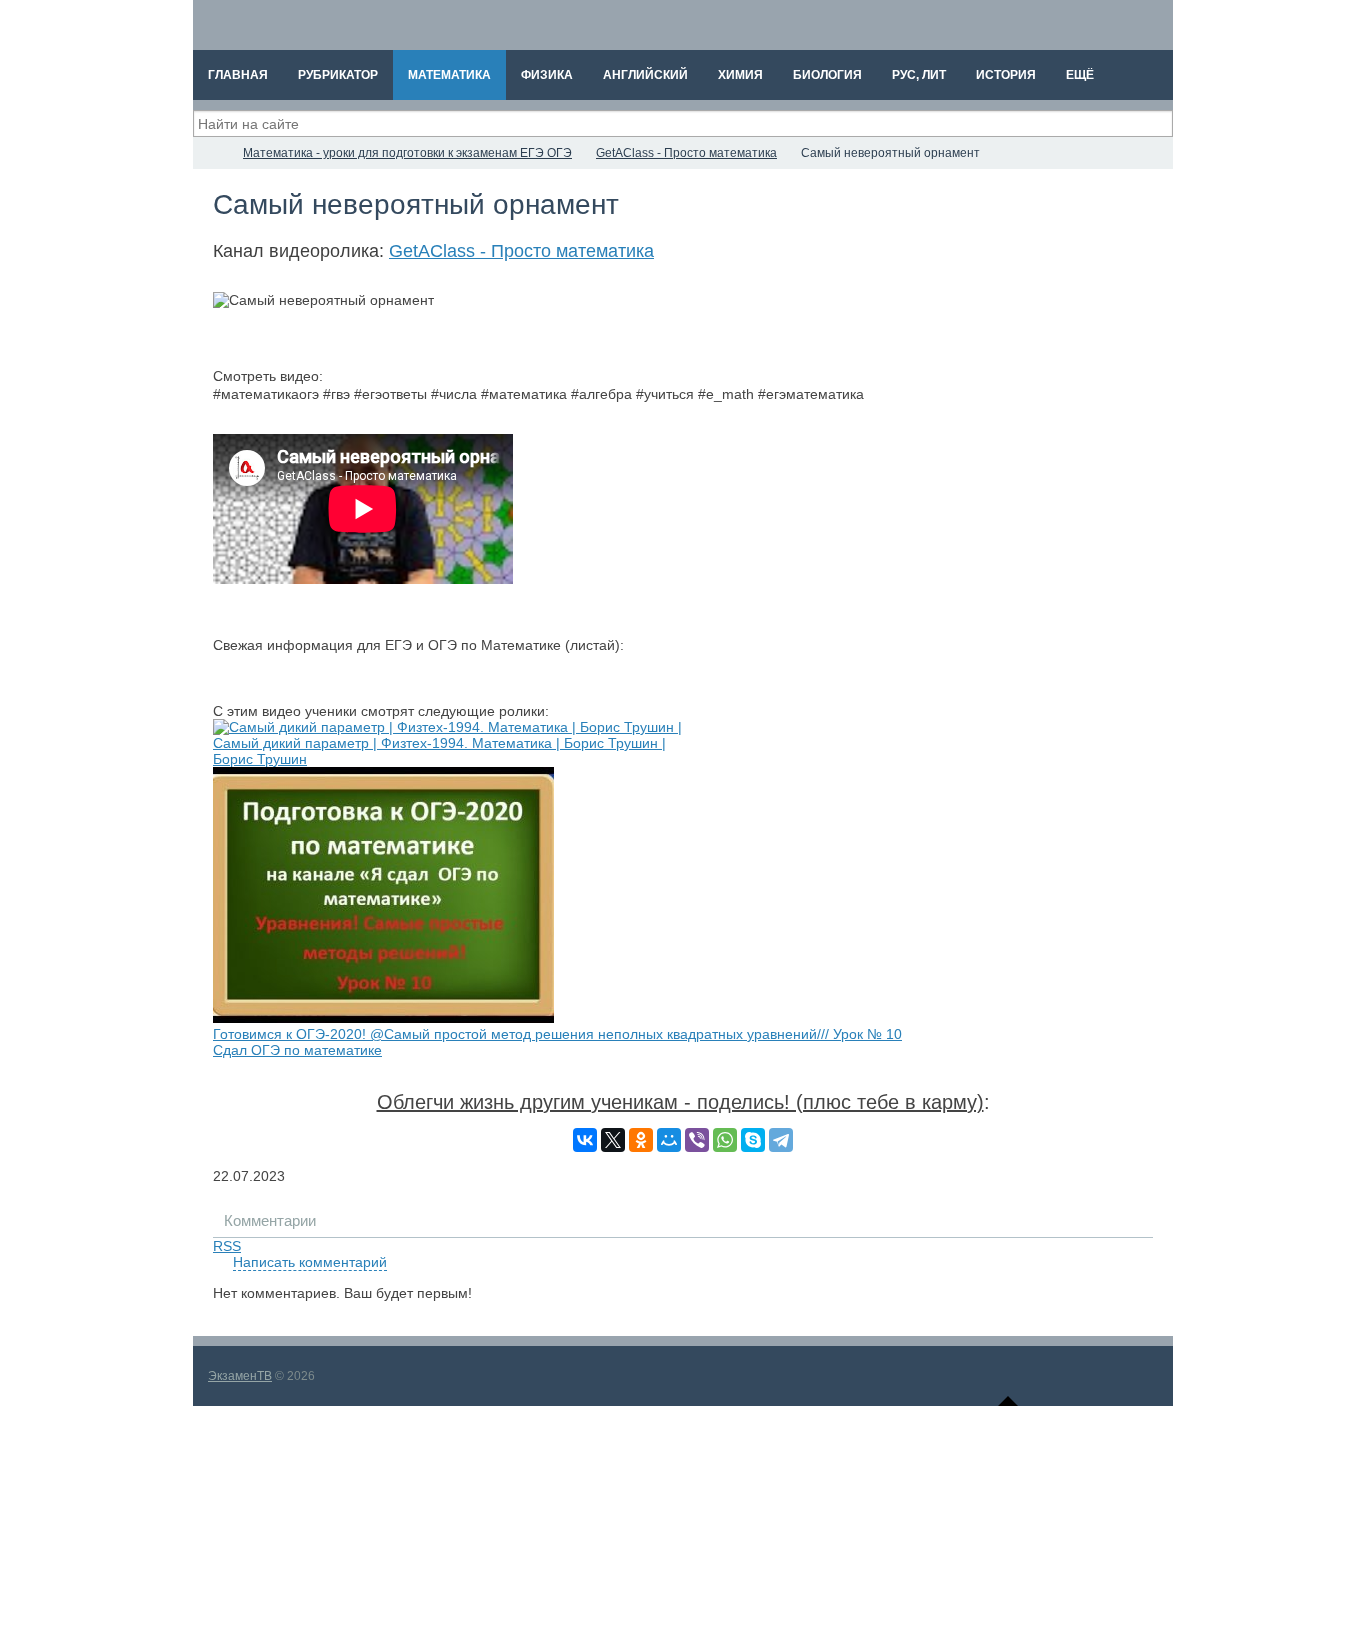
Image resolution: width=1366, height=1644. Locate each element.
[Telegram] (781, 1140)
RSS (227, 1246)
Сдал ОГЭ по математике (297, 1050)
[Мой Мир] (669, 1140)
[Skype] (753, 1140)
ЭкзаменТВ (240, 1376)
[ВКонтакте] (585, 1140)
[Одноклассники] (641, 1140)
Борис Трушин (260, 759)
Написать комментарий (310, 1262)
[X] (613, 1140)
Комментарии (270, 1220)
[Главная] (211, 153)
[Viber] (697, 1140)
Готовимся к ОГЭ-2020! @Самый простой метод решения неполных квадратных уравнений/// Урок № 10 (557, 1034)
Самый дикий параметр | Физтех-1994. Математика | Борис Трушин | (439, 743)
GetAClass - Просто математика (521, 251)
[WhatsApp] (725, 1140)
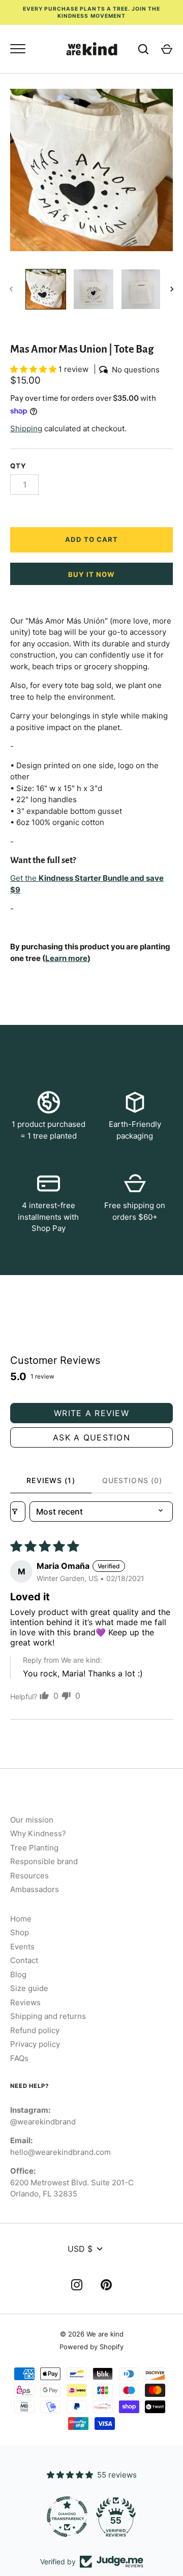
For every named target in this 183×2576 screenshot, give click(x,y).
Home (21, 1919)
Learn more (66, 958)
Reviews (25, 2002)
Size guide (29, 1988)
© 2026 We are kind (92, 2334)
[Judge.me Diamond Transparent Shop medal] (67, 2516)
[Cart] (167, 49)
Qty (18, 466)
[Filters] (17, 1511)
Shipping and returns (48, 2016)
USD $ (80, 2249)
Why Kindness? (38, 1833)
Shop (19, 1932)
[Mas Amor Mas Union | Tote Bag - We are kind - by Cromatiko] (45, 289)
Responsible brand (44, 1861)
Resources (29, 1875)
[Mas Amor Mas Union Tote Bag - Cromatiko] (141, 289)
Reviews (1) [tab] (50, 1480)
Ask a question (91, 1437)
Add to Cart (91, 539)
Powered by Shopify (91, 2347)
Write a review (91, 1413)
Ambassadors (34, 1889)
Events (22, 1946)
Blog (18, 1974)
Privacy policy (35, 2044)
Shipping (26, 428)
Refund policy (34, 2030)
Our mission (31, 1820)
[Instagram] (76, 2286)
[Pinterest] (106, 2286)
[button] (34, 369)
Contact (24, 1960)
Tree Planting (34, 1847)
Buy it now (91, 574)
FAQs (19, 2058)
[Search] (143, 49)
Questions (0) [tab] (132, 1480)
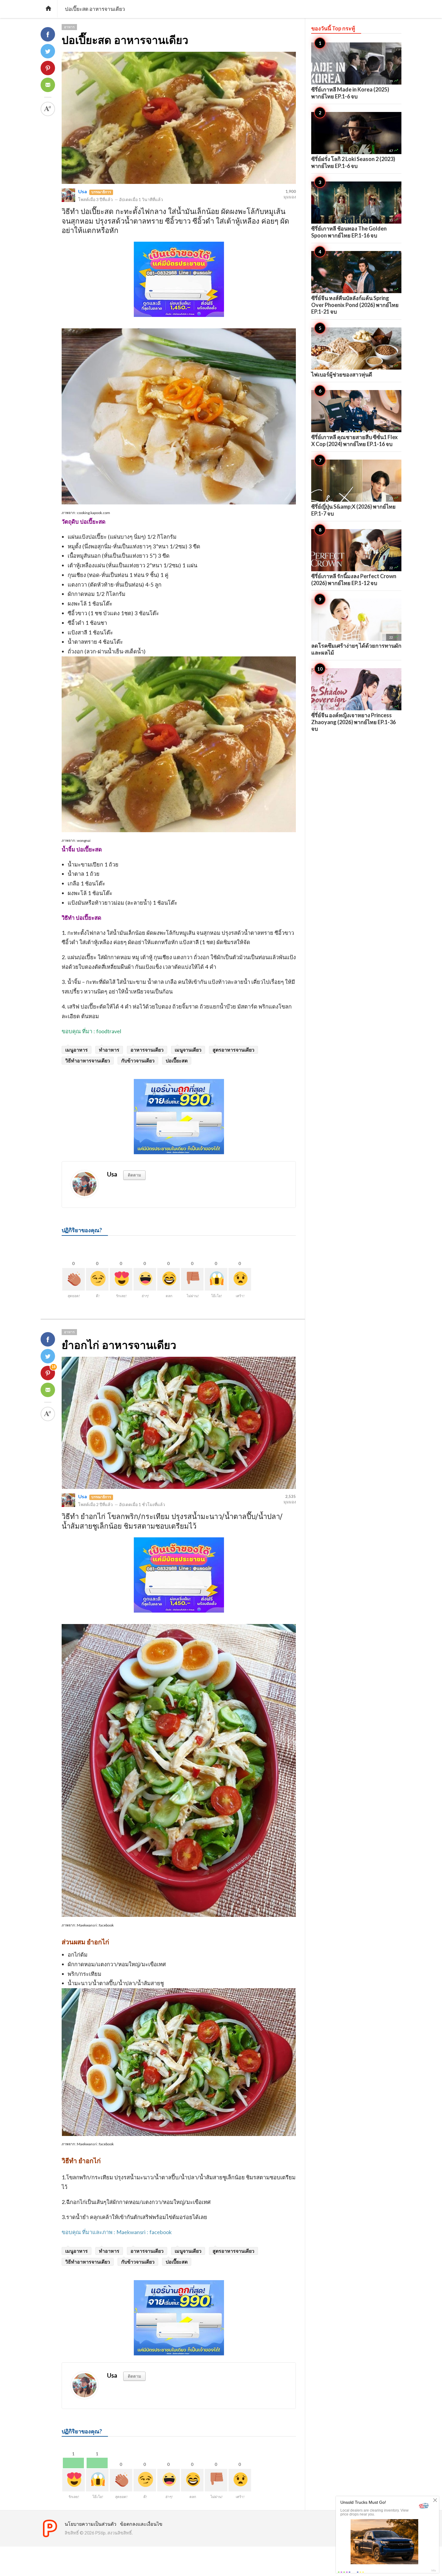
------------------------------------
◆ **Task**
Sift the material for lines with the string "Cromatiko". Copy each one found.

◆ **Problem solution**
[Mas Amor Mas Union | Tote Bag - We are kind - by Cromatiko] (45, 289)
[Mas Amor Mas Union Tote Bag - Cromatiko] (141, 289)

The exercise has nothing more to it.